We idealize and idolize these early CEOs and middle managers. They romanticized their own narratives and we bought it, repeated it, exaggerated it. We learn about these supermen incessantly from early childhood, starting long before we're capable of understanding what these stories mean, so by the time we might be able to question them, we don't think to because they've become so ingrained. And while we rarely discuss their nature as company men explicitly, the message comes across and we transfer this idealization, even if only subconsciously, to contemporary company men. We learn to overlook the plain fact that these men's greed led to mass death, so we are able to overlook it when it happens now. And we need to knock it off.


Soj said...

Holey moley!

Let's not forget two things here, one is the South Sea Company bubble/collapse slash "incident". The second is the "mercantilism" form of capitalism. John Smith might've been a racist asshole but he was a long way from a CDO swapping exec of Goldman Sachs.

In fact, I'd blame John Smith's "greed" as much as I'd blame Neil Armstrong's greed when he was hopping about planting wire-stiffened flags for photo ops. I'd rather say Chris Colombus was more of an outright modern CEO greedy type than John Smith.

The vehicles, supplies and impetus that sent them there was commercial and exploitative but it wasn't necessarily conjoined with the PERSONAL motives of the men (and women) involved.

On the other hand, it is true that the companies, in all their forms (Virgina Charter or NASA) did lead to mass harm.

Ethan said...

I admit that I'm making sweeping statements here about things I don't know much about (one of my favorite activities). I'm also sure that the late Allen would take issue with much of my interpretation of her work if not for the facts that a) she's dead and b) there's no reason to think she would have much cared about my opinions anyway. I also should have made it clearer in the post that her comments about Smith started me thinking in general of the early European American historical figures, and my comments were related to the group of them in sum more than to Smith specifically. I also have only read about thirty pages of the book.

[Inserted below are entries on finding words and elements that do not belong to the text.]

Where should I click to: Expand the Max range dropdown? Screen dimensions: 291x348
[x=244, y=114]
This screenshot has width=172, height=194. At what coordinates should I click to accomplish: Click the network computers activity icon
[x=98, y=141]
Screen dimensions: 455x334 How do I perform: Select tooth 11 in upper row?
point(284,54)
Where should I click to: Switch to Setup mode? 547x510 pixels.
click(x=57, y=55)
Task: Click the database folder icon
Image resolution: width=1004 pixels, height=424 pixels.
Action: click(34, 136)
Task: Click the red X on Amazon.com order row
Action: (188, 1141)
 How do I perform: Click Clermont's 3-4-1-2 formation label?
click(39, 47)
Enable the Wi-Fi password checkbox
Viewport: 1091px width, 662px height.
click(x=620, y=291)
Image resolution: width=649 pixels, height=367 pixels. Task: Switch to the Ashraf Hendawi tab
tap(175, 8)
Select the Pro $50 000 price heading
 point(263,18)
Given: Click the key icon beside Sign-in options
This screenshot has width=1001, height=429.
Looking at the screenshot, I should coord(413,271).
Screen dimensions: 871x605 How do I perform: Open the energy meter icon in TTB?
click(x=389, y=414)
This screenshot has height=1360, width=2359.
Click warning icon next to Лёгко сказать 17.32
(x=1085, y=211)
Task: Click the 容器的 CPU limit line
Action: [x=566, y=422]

That said, it seems to me that the distinction you draw between these early corporatists and contemporary Goldman evildoers is not much different from the distinction between, say, Galileo Galilei and Stephen Hawking. That is, the difference arises more from the refinement of the techniques and technologies in the intervening time, and from the different contexts in which their actions take place, than from any significant difference of type. I'm probably wrong, but that's how it strikes me.

Finally, as much as I love space and space exploration, and while I would add to your mention of the harm NASA has done that they have also done a lot of good (more good than a semi-military American governmental agency could ever be expected to do), I wouldn't say Armstrong wasn't motivated by greed.